Lanciare il più lontano possibile il ruzzolone, utilizzando una cordella con rocchetto, lungo una pista che può essere una strada o un prato. Non è però un gioco solo di forza:per valorizzare l’abilità dei lanciatori, lungo le piste vengono fissati alcuni pali (i cosiddetti “biffi” e “rovesci”) creando altrettanti passaggi obbligati. Il giocatore avvolge la cordicella intorno al bordo esterno del ruzzolone (un disco di legno del diametro di 25-27 centimetri e uno spessore di circa sei, per un peso non inferiore ai due chili), prende la rincorsa, toglie le dita dal rocchetto, il crock, lasciando srotolare la ruzzolone che parte velocemente per un lancio di 60-70 metri, ma che può raggiungere anche il centinaio. Pochi gesti, misurati e sapienti, scanditi secondo un rituale antico di secoli.
Tutti i segreti e la storia del ruzzolone sono raccontati con passione e competenza da Walter Bellisi e Romano Zanaglia nel volume “Ruzlún, storia, tradizione, cultura gioco,sport”, pubblicato in questi giorni da Artestampa di Modena (in libreria al prezzo di 18 euro).
Attraverso un ampio corredo fotografico, il libro ripercorre la storia di questo gioco le cui origini risalgono addirittura, secondo diversi studiosi, ai tempi degli Etruschi (III secolo A.C.), quando i pastori si divertivano a lanciare le forme di formaggio lungo i pendii tra la Garfagnana e il Frignano.
La prima testimonianza del gioco del ruzzolone è documentata nel XV secolo in Toscana.
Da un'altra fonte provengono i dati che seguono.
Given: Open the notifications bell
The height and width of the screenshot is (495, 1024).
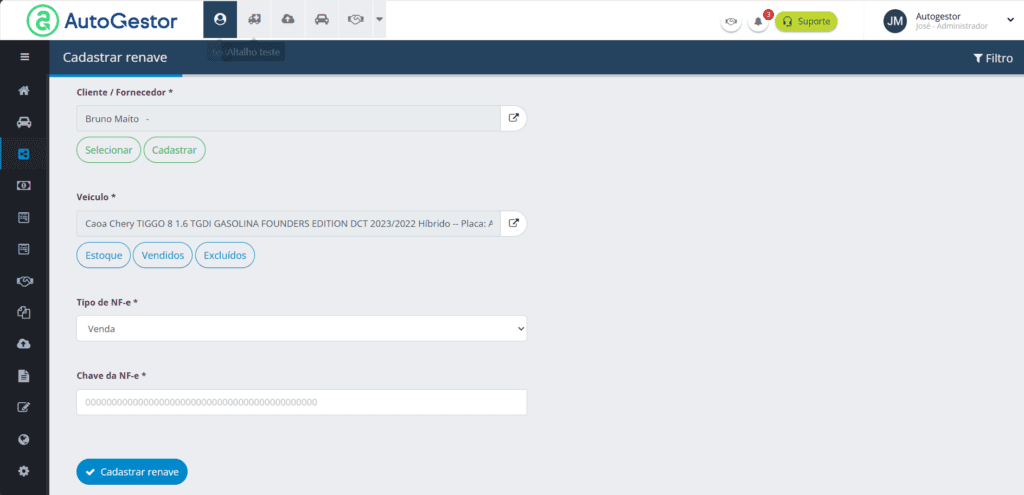Looking at the screenshot, I should coord(758,21).
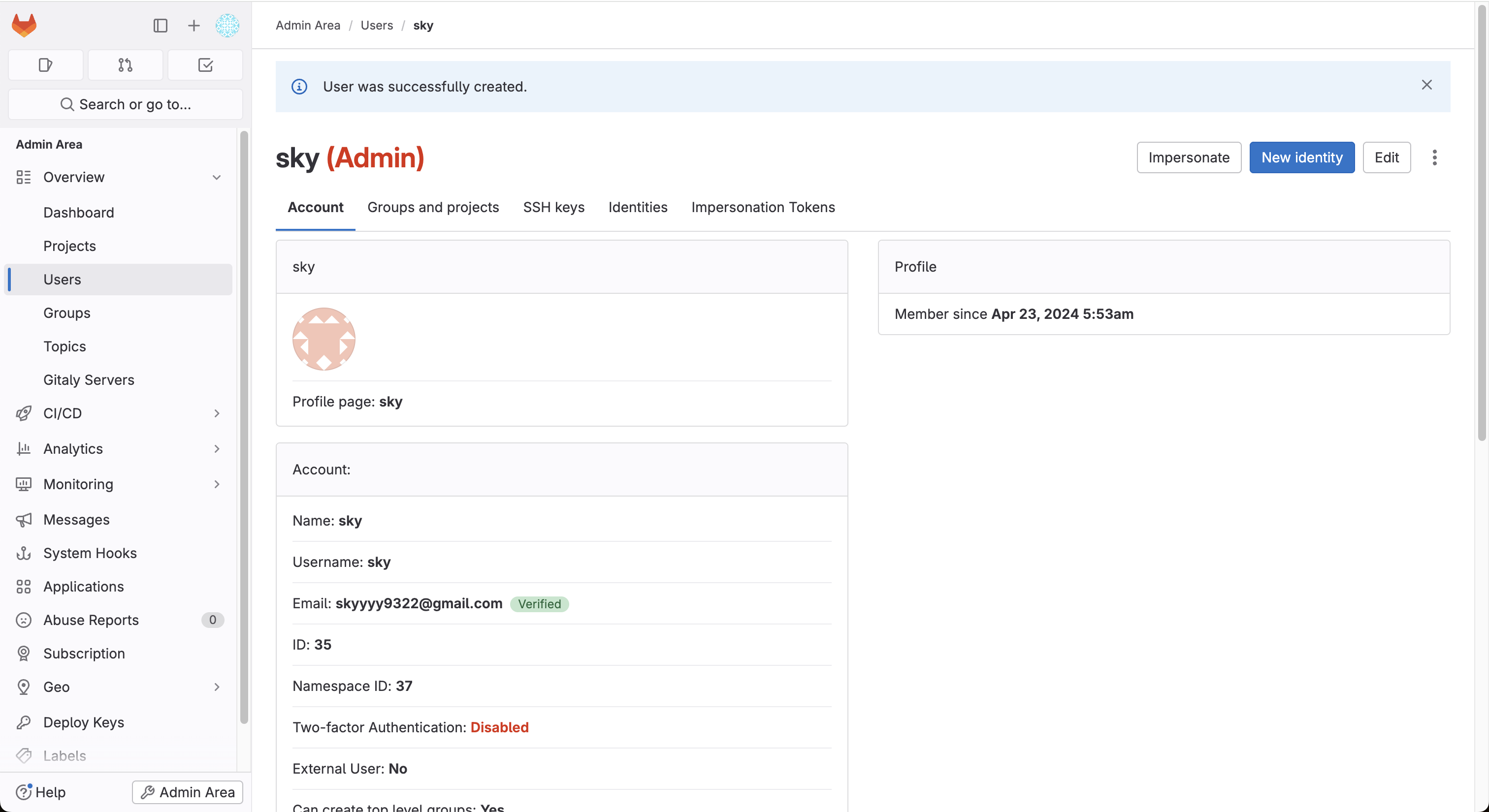Viewport: 1489px width, 812px height.
Task: Switch to the SSH keys tab
Action: click(x=553, y=207)
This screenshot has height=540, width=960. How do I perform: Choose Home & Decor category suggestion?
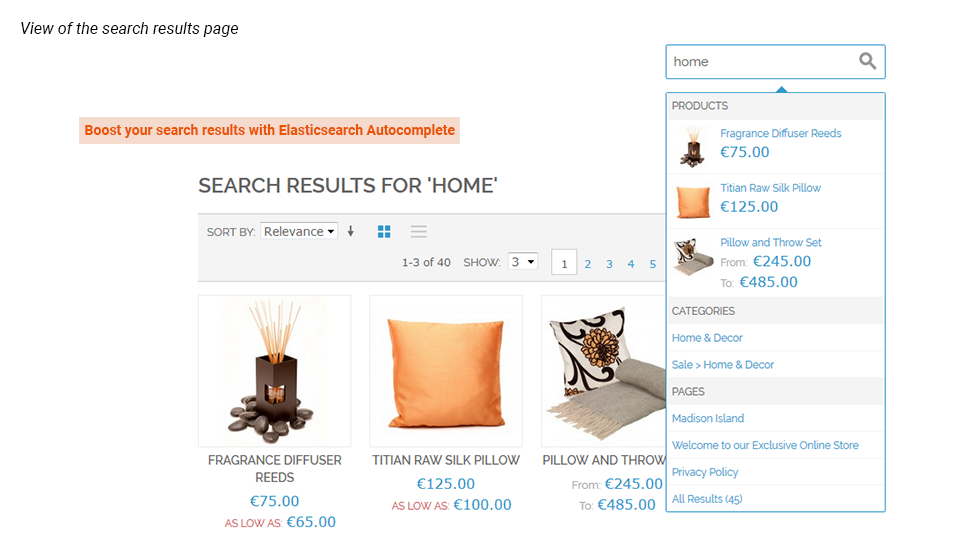tap(707, 338)
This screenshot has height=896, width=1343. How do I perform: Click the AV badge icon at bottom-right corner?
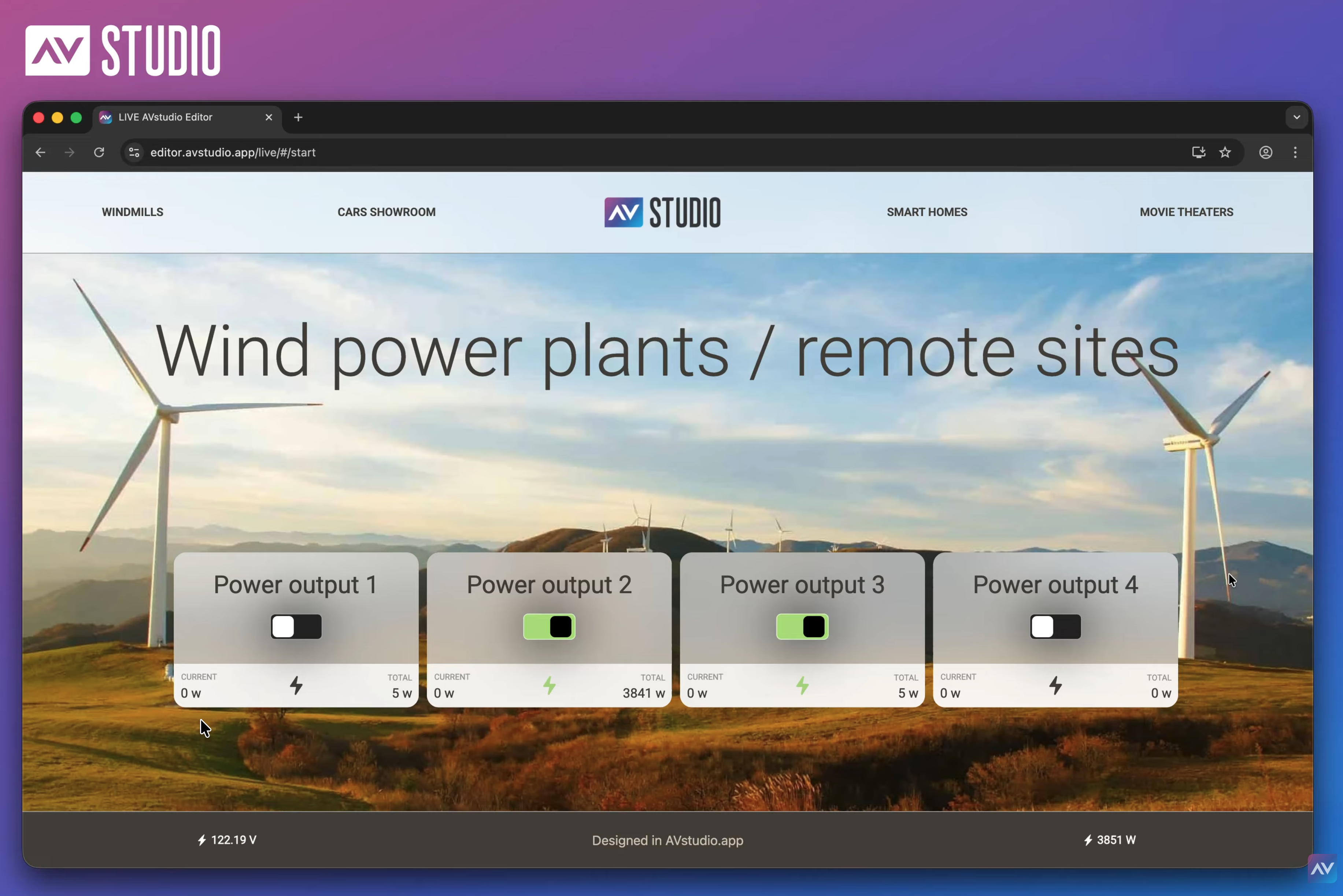(1322, 869)
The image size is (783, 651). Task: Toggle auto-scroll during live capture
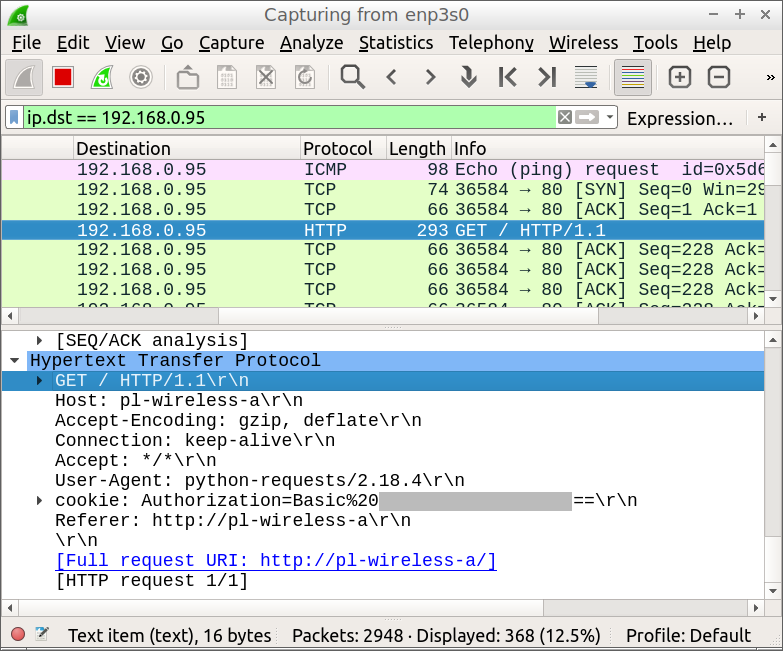[x=586, y=77]
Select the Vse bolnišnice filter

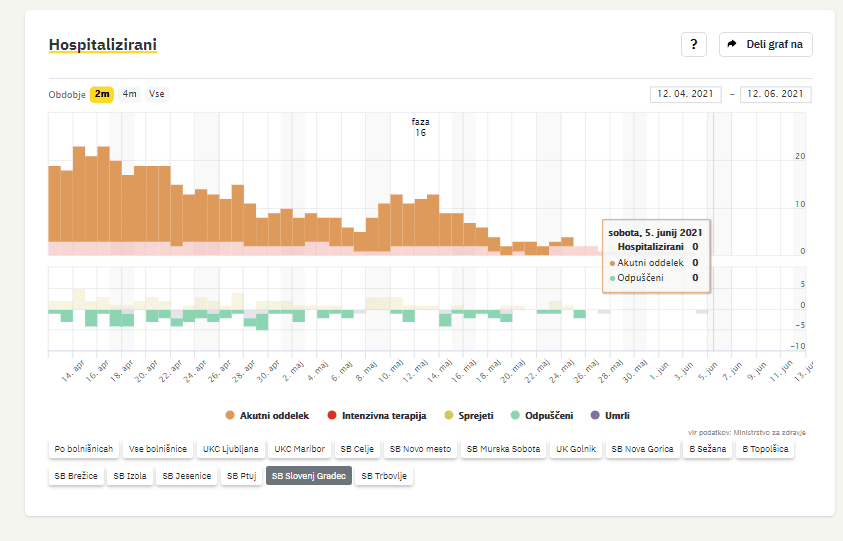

Nel 1702 gli Estensi proibirono il gioco del ruzzolone “ai fini di non danneggiare le erbe dei siti medesimi” come si legge nell’intimazione del Duca di Modena, mentre nel 1761 il Governatore Luigi Sforza autorizza in tutto il Frignano il gioco del ruzzolone “con trottole di legno e con formaggio” ma solo nel periodo di Carnevale.
Il ruzzolone resta un passatempo per gli abitanti della montagna fino al secolo scorso quando divenne uno sport vero e proprio. Il primo campionato provinciale modenese si disputò a Zocca nel 1927.